Veröffentlicht wurden sie dann allmonatlich auf LPs und später auf CD mit einer für die Folkszene ungewöhnlichen Regelmäßigkeit. Verbunden mit einem Magazin gingen sie an Läden, Radiostationen und Abonnenten. Rund 100 Masterbänder dieser Aufnahmen und das ganze Fast Folk-Archiv ist seit kurzem im Besitz der Smithsonian Institution. Dort ist geplant, die alten Platten in den nächsten Monaten auf einem eigenen Label, auf Smithsonian Fast Folk, wiederzuveröffentlichen.
»Die ganze Idee bestand darin, es wirklich schnell, eben ´fast´, herauszubringen«, erzählt Jack Hardy. »Du konntest einen Song bei einer open mike-Veranstaltung oder bei einem unserer Treffen hören, und zwei Wochen später wurde er bei einer Radiostation in Philadelphia oder Chicago gespielt.« Im Laufe der Jahre hat Hardy allerdings auch so manchen seiner Kollegen mit seinem autoritären Stil vergrätzt. So untersagte er beispielsweise den Künstlern bei den ersten Fast Folk-Konzerten wegen seiner Aversion gegen jede Form des Kommerzes, ihre eigenen Kassetten zu verkaufen. »Das hat allen mächtig gestunken«, erinnert sich David Massengill, ein Fast Folk-Pionier. »Er vergaß einfach völlig, daß wir nicht nur an unserer Karriere arbeiten wollten, sondern auch unseren Lebensunterhalt verdienen mußten.«
Andrew C. Revkin ist Mitarbeiter der Feuilletonredaktion der New York Times. (*Pied Piper, frei übersetzt "Der Rattenfänger" der Folkszene)

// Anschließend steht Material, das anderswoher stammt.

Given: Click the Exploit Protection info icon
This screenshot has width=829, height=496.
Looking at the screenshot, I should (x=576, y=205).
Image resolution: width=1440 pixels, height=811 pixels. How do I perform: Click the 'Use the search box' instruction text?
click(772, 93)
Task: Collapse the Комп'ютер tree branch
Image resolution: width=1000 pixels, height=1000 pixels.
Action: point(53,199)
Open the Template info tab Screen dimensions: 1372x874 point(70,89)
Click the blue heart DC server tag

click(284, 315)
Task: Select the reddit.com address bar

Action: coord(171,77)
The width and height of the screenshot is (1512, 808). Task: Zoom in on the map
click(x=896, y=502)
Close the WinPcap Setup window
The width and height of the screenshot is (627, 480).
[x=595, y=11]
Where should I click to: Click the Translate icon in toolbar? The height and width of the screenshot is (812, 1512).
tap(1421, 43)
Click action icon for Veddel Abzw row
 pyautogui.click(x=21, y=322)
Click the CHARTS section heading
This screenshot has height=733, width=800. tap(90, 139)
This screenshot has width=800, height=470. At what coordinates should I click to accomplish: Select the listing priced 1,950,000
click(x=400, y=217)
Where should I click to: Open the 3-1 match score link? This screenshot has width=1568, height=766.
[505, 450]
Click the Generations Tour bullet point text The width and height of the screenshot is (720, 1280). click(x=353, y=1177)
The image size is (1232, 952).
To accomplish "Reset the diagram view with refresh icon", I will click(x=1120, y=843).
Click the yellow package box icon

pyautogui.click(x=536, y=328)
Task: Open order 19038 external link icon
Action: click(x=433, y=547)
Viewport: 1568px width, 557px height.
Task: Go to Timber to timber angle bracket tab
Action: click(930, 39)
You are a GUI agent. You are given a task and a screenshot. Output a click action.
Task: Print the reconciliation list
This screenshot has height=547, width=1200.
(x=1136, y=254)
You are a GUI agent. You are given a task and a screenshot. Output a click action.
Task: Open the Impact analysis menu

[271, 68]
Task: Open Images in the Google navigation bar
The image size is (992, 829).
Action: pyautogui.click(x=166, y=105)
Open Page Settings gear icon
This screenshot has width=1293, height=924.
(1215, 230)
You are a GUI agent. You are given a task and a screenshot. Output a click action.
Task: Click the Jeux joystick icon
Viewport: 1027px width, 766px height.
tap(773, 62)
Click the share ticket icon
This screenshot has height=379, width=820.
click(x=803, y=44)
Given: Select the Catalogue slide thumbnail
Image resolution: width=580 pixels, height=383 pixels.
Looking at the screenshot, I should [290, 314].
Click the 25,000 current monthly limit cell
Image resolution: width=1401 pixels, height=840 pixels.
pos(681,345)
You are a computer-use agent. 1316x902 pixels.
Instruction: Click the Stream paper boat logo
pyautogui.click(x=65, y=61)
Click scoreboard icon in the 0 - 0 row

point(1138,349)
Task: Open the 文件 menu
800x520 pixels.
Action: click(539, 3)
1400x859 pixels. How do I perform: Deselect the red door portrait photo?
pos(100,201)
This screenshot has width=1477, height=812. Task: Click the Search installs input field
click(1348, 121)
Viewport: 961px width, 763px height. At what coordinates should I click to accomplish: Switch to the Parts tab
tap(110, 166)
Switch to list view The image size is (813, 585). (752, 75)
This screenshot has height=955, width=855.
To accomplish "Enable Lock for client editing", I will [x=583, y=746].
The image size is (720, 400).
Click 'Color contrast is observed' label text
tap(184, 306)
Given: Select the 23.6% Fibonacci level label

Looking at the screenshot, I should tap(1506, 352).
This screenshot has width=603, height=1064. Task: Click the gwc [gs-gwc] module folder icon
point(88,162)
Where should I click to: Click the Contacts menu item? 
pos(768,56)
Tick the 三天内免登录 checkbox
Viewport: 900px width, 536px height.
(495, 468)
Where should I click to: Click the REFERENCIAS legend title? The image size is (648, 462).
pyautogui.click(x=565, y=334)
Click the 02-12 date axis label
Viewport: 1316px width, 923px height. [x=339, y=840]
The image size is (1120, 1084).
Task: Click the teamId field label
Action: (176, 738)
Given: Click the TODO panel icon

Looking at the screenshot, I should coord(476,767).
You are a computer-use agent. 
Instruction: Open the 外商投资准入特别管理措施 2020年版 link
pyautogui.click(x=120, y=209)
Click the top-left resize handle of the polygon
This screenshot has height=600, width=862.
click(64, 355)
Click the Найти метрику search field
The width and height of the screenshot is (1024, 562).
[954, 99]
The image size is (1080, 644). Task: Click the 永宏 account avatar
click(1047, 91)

Kurt Gillé vom p.p. studio war Ostern 2008 als Freund mit Partnerin Vera zu Gast bei Jack Hardy und kam in den Genuss einer typischen Singer-songwriter session. Was der Autor der New York Times wohl nicht weiß: danach läuft man immer in den ältesten irischen Pub der Stadt und ...
(Rarität in New York - der Pup hat nur 1 Etage, siehe Bild unten)
Letzter Treff mit Jack und seinem Bruder Chris fand am 19.11.2010 vor-und nach dem Abschlusskonzert der Tournee 2010 im Laboratorium Stuttgart statt.